**Problems to solve:**
#1 In the Layer Tile description, what does the global-shape vector specify?
#2 Reproduce the part of the Layer Tile description starting with "Cells array 320 can include" and going on through "310 of Layer Tile 300.".
#3 Rewrite the paragraph of the Layer Tile description that begins "As illustrated in FIG. 3" as a short list that keeps its main facts.

**Document segment:**
[Start of section]

FIG. 3 illustrates a detailed view of a Layer Tile data structure 300 (or simply “Layer Tile 300” hereinafter) which can be used to organize information within shared memory 206 in fused layer system 200 of FIG. 2 in accordance to some embodiments described herein. Generally, Layer Tile 300 may implement a data structure that can be used to store and manipulate input data, intermediate results, and output data associated with a tile-processing iteration of a fused neural network layer in layer system 200.

As illustrated in FIG. 3, Layer Tile 300 may include a tile metadata 304 and a cells array 320 for a corresponding tile. Cells array 320 can hold the tile's data values, while tile metadata 304 can contain a set of settings that describe: (1) a structure and layout of the associated tile in GPU shared memory 206; (2) a pointer to a tensor that the tile corresponds to; and (3) tile-processing iteration data. A fused layer can be configured to initialize vectors 308-312 in metadata 304, which in turn configures how a tile-storing operation or a tile-loading operation uses the threads of a GPU thread block to perform coalesced memory access operations to or from a tensor in GPU global memory. The settings in tile metadata 304 can also be used to configure how an internal layer uses the threads of a GPU thread block to process the data values in cells array 320 of Layer Tile 300, such as when performing a matrix-multiplication operation between two tiles in GPU shared memory 206.

In some embodiments, the set of settings in tile metadata 310 can include:

    • 1. a global-array pointer 306: this is a pointer to the corresponding tensor in GPU global memory 204 that Layer Tile 300 is associated with. Fused layer 208 can set global array pointer 306 to preserve register memory, and to simplify loading a portion of the corresponding tensor onto Layer Tile 300;
    • 2. a global-shape vector 308: this vector includes an array of integers that specifies the size for each dimension of the global tensor that Layer Tile 300 is associated with. The vector can be used to compute the mapping between tile indices and global tensor indices;
    • 3. a tile-shape vector 310: this vector includes an array of integers that can specify the sizes for various dimensions of cells array 320, which indicate a size and shape of the tile; and
    • 4. a tile-iterations vector 312: this vector includes an array of integers that can specify a number of tiles required to cover each dimension of the tensor in GPU global memory 204. Fused layer 208 can use tile-iterations vector 312 to compute a total number of tiles that need to be processed, and to compute memory locations of the tensor in GPU global memory 204 for a respective tile-processing iteration.

Cells array 320 can include a contiguous block of shared memory that can hold the data values of Layer Tile 300. The size of the cells array 320 can be greater than or equal to a size indicated by tile-shape vector 314. Cells array 320 can be accessed using indices that correspond to the tile dimensions specified by tile-shape vector 310 of Layer Tile 300.

[End of section]

**Study material:**
[Start of section]

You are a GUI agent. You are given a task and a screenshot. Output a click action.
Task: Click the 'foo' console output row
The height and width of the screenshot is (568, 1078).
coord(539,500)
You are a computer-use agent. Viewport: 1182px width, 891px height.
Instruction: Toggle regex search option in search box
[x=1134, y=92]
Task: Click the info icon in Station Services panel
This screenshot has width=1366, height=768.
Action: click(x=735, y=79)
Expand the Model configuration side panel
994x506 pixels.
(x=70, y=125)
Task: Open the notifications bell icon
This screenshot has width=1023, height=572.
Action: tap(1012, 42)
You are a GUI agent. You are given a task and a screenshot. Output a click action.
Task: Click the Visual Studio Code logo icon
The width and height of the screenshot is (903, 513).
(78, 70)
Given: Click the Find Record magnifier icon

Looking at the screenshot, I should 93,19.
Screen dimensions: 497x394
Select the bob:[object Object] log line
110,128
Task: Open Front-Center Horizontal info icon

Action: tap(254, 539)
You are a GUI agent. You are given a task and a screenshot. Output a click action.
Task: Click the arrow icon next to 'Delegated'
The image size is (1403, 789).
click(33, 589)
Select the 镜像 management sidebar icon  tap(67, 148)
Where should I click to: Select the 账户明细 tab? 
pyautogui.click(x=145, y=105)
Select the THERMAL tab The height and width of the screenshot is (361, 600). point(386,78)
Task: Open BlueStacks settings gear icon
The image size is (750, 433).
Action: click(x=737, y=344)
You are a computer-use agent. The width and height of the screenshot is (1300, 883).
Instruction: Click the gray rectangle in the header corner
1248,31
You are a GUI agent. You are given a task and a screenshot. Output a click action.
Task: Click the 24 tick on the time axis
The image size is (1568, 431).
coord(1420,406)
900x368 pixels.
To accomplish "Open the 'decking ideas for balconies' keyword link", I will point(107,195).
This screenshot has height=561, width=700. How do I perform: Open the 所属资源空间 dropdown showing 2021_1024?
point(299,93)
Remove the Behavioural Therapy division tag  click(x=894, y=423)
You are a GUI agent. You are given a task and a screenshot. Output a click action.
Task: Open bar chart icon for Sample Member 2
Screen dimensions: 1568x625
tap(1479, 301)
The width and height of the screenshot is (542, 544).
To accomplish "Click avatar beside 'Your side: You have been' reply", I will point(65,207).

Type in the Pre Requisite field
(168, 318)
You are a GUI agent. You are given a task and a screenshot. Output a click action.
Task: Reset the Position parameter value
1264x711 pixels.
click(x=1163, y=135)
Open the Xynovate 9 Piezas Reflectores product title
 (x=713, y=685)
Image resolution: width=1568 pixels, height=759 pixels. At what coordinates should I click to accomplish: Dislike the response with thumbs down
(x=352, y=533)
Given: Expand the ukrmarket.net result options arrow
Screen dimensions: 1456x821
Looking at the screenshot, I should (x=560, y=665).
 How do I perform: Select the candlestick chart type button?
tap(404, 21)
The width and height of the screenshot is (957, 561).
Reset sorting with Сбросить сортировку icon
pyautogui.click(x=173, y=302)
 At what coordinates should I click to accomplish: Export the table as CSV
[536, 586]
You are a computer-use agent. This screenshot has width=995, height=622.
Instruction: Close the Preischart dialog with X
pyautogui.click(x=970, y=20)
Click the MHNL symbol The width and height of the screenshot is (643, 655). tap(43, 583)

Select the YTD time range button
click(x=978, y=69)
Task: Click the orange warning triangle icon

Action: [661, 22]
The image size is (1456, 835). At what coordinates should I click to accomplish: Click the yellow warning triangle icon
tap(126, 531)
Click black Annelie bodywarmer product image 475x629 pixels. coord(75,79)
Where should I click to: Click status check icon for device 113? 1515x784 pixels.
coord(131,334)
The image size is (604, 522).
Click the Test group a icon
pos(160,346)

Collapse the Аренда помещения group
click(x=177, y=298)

[End of section]

**Answers given:**
#1 The size for each dimension of the global tensor that Layer Tile 300 is associated with.

#2
Cells array 320 can include a contiguous block of shared memory that can hold the data values of Layer Tile 300. The size of the cells array 320 can be greater than or equal to a size indicated by tile-shape vector 314. Cells array 320 can be accessed using indices that correspond to the tile dimensions specified by tile-shape vector 310 of Layer Tile 300.

#3
- Layer Tile 300 may include tile metadata 304 and a cells array 320 for a tile.
- Cells array 320 holds the tile's data values.
- Tile metadata 304 holds settings that describe:
  - the tile's structure and layout in GPU shared memory 206
  - a pointer to the tensor the tile corresponds to
  - tile-processing iteration data
- A fused layer can initialize vectors 308-312 in the metadata. This sets how tile-storing or tile-loading operations use the threads of a GPU thread block for coalesced memory access to or from a tensor in GPU global memory.
- The metadata settings also set how an internal layer uses those threads to process the values in cells array 320, such as in a matrix multiplication between two tiles in GPU shared memory 206.